Back to the Bastard at House of Toth (October 2013)

What’s the best way to wind down after a hard day of trail building and mountain biking? Alcohol and bacon of course! And how do we combine the two into a single snack for uncomplicated gluttonous consumption? With Chippoke’s Cabin Fever Maple Whisky Bacon Grease Infused Bacon Crumble Brown Sugar Caramelized Ghost Chile Chex Mix! Just the name alone instills fear in the hearts of cardiologists everywhere! Don’t even bother trying to calculate calories or serving sizes. It’ll just depress you.

Ingredients

Right, let’s do this!

  1. Cook bacon to an almost burned crispy hard consistency. Think potato chips.
  2. Crumble bacon into 1/4″ to 1″ long chunks and set aside on paper towels.
  3. Pour bacon grease into a Pyrex measuring cup.
  4. Preheat oven to 300°F.
  5. Line three large baking trays with aluminum foil and spray with cooking spray.
  6. In one or two large bowls mix Chex Mix with pecan halves and crumbled bacon.
  7. In a two-quart saucepan heat brown sugar, bacon grease, and light corn syrup over medium heat. Stir occasionally until bubbly around the edges.
  8. Cook five minutes, stirring occasionally, and remove from heat.
  9. Stir in whisky and ghost chile powder.
  10. Pour slowly over Chex Mix and toss or lightly fold with a spatula until evenly coated.

It’s go time!

  1. Spread snack mixture evenly over pans.
  2. Bake 15ish minutes at 300°F stirring every five minutes.
  3. Crank oven up to broil, swap pans from rack to rack, and cook each pan directly under the heating element for an extra twoish minutes until crispy and caramelized.
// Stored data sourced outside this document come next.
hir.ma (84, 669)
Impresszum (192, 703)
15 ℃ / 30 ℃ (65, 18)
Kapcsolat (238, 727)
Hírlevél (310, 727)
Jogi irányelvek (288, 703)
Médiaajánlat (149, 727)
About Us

Final consistency will be like peanut brittle.
  4. Cool completely, break into pieces, and serve in large bowl.
  5. Seal extras or leftovers in Tupperware to keep fresh and crispy. Absorbs moisture quickly, especially during outdoor parties.

Back to the Bastard at House of Toth (October 2013)

When counting calories watch out for reporting loops in your Apps.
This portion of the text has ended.